Bad Bloggin’ Brian

I had a fairly entertaining blog post in the works, but it turned into next week’s mediocre cartoon. In its place, here’s a stomach-churning glimpse at one of the reference photos I took for this Friday’s comic. This particular photo didn’t even make it into the comic because it’s so goddamn ridiculous.

Sportin\' the Selleck

30 more pounds and the bears would be all over me.

Boo Code Pink

McCain’s doing a fine job shooting himself in the foot in front of that Blue Screen of Death all on his own without you hippies belittling liberalism with 40-year-old publicity stunts.

That said, every time these jackboots chant “USA! USA! USA!” I imagine them chanting “BEEF SUPREME!” and it’s a little less embarrassing to share the same country with them.

Jokes Too Shitty to Illustrate

These lame jokes aren’t worth wasting ink on, but blogging technology allows me to shove every shitty idea I have into your eyeholes. So please use your mind grapes and imaginate a cartoon McCain dancing seductively and singing Fergie’s “My Humps,” except he’s singing something about his lumps, his lovely cancer lumps.

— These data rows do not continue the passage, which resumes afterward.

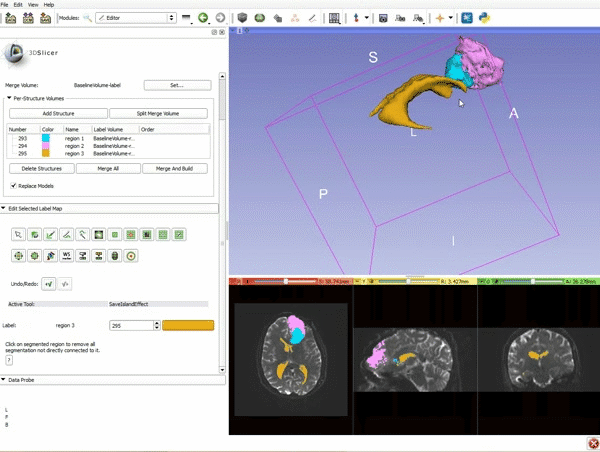Click the orange label color swatch
This screenshot has height=452, width=600.
(188, 325)
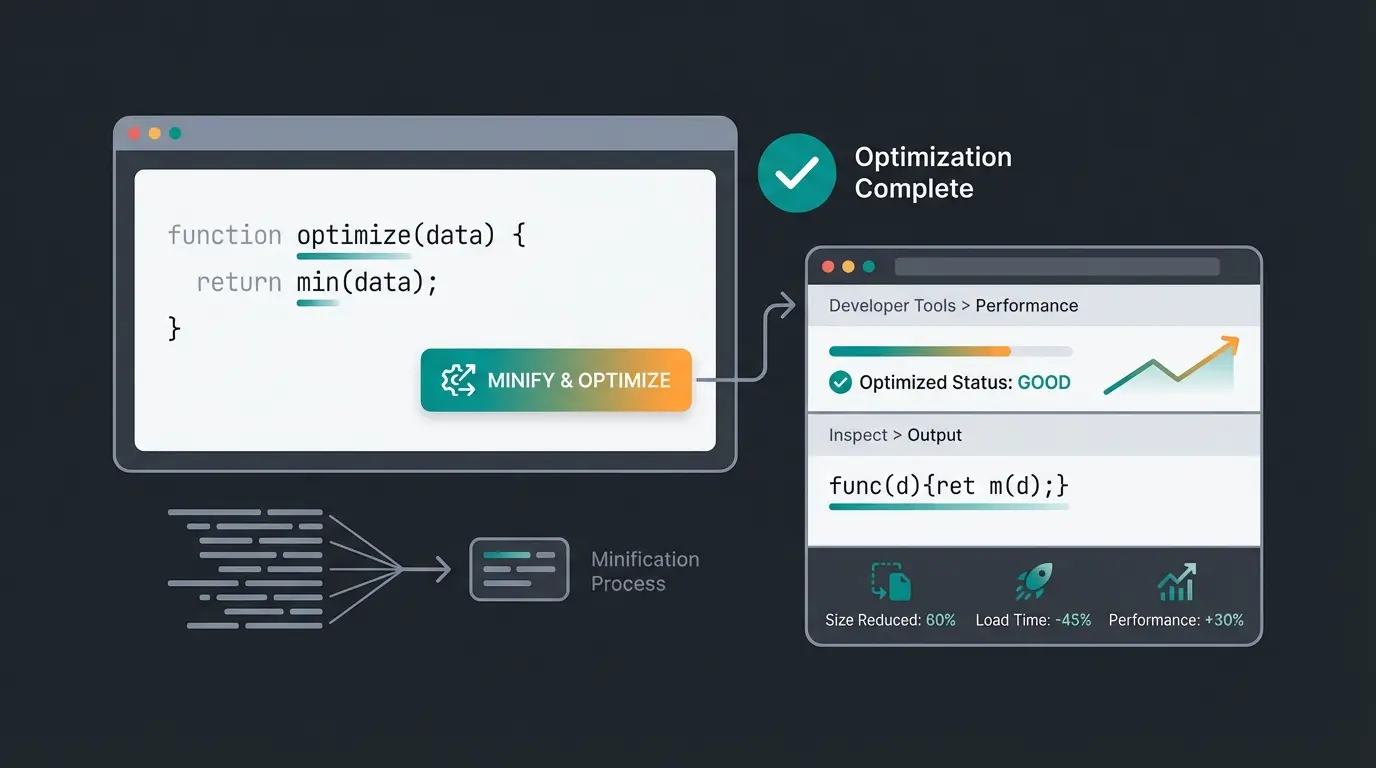Toggle the yellow traffic light on dev tools window
The width and height of the screenshot is (1376, 768).
(846, 266)
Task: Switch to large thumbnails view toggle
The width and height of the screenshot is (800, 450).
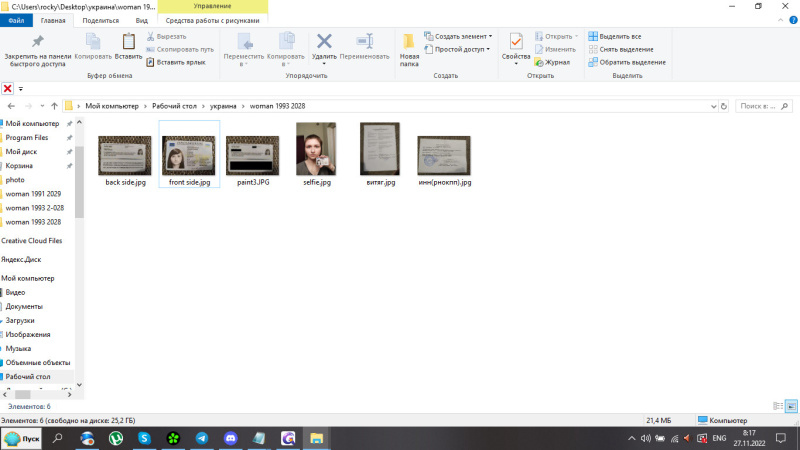Action: pos(791,406)
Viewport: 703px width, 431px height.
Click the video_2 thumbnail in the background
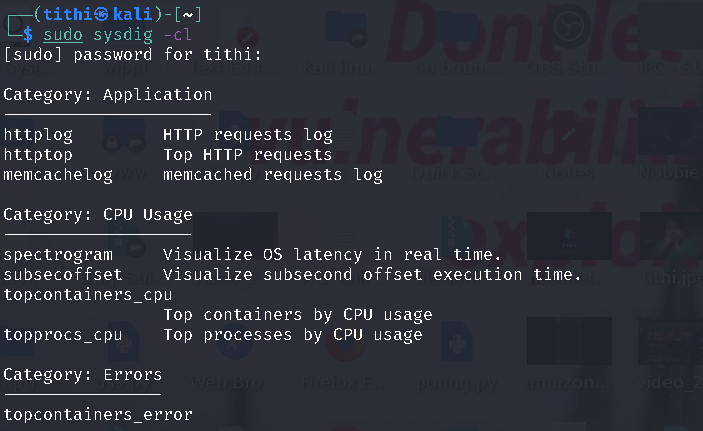pos(670,341)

Get it? He’s OLD, and SICKLY. And he picked a fucking loon to replace him should the sweet lord Jesus send him to God’s POW camp in the sky.

Also, Palin sounds exactly like a British person who’s mocking us.

I Still Love Television

I was pretty busy this summer, but I was able to catch up on a few wonderful television programs.

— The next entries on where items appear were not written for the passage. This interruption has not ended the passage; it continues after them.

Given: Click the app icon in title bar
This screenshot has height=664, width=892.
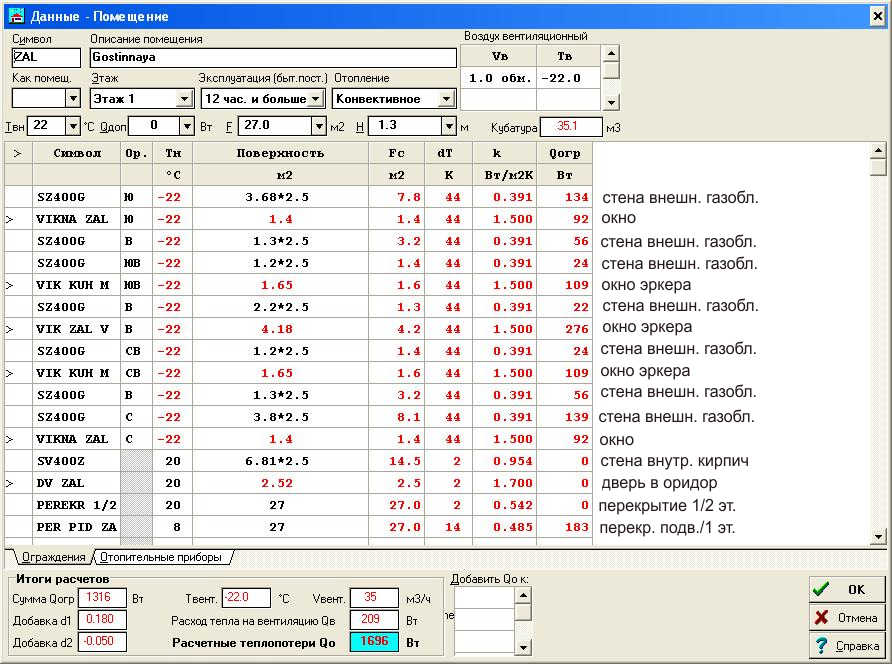Looking at the screenshot, I should click(15, 16).
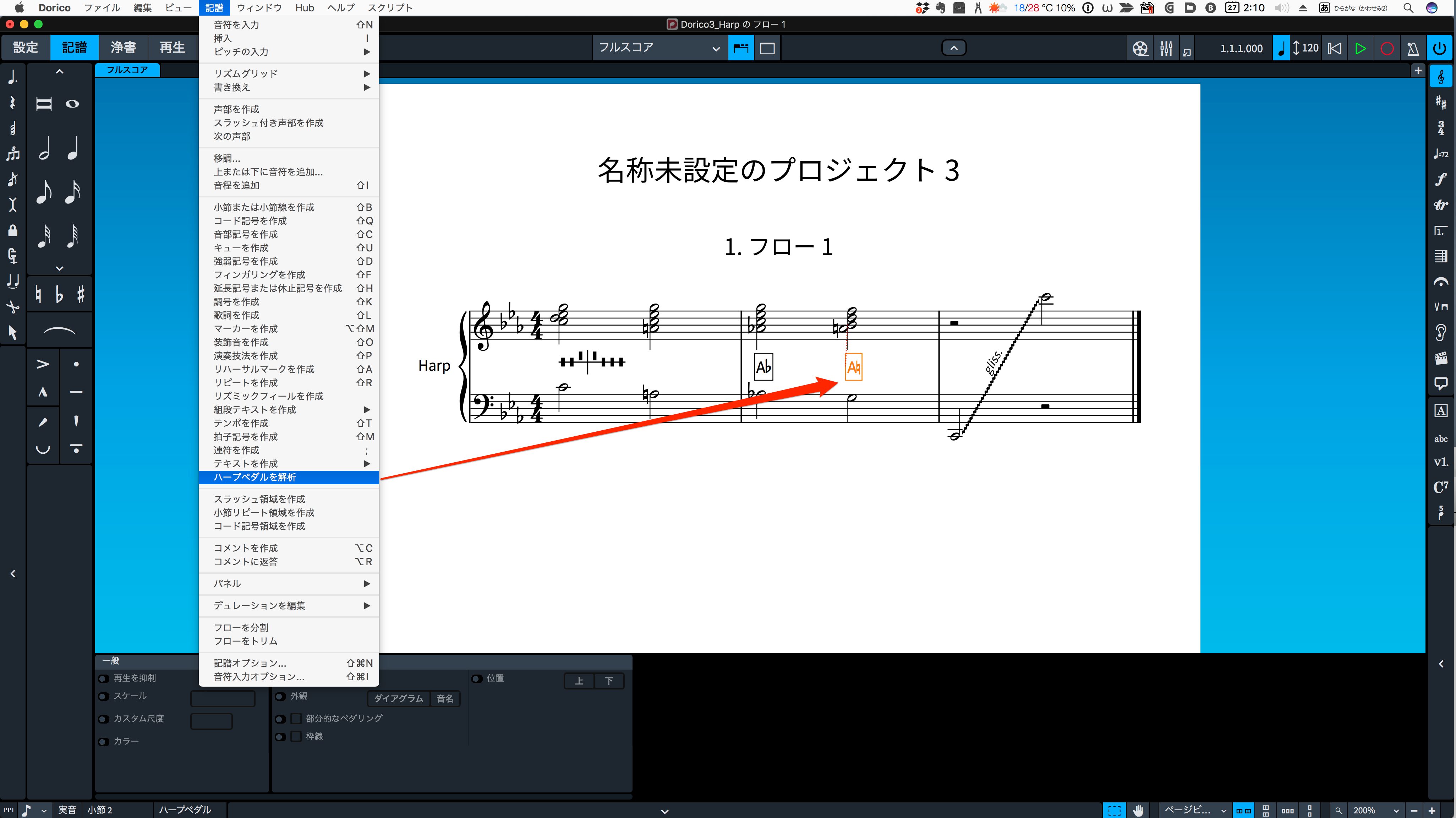The height and width of the screenshot is (818, 1456).
Task: Select the sharp accidental in notes toolbox
Action: pyautogui.click(x=81, y=294)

Generation Kill eased the shakes from my The Wire withdrawal. The guy who played Ziggy redeemed himself as Ray. Apparently the invasion of Iraq wasn’t as super-fucking-cool as the media led us to believe.

I finished the first season of Mad Men in two weekends. Why HBO passed on it is one of the great mysteries of our time. AMC has done an admirable job of blocking out the boobies and drugs. I’m holding off on the second season until it’s done, so please no spoilers. I hope they address how Zooey Bartlett found the Time Masheen.

That’s it besides news and sports. I’m going to be sticking my thumb in my butt until The Office and 30 Rock come back.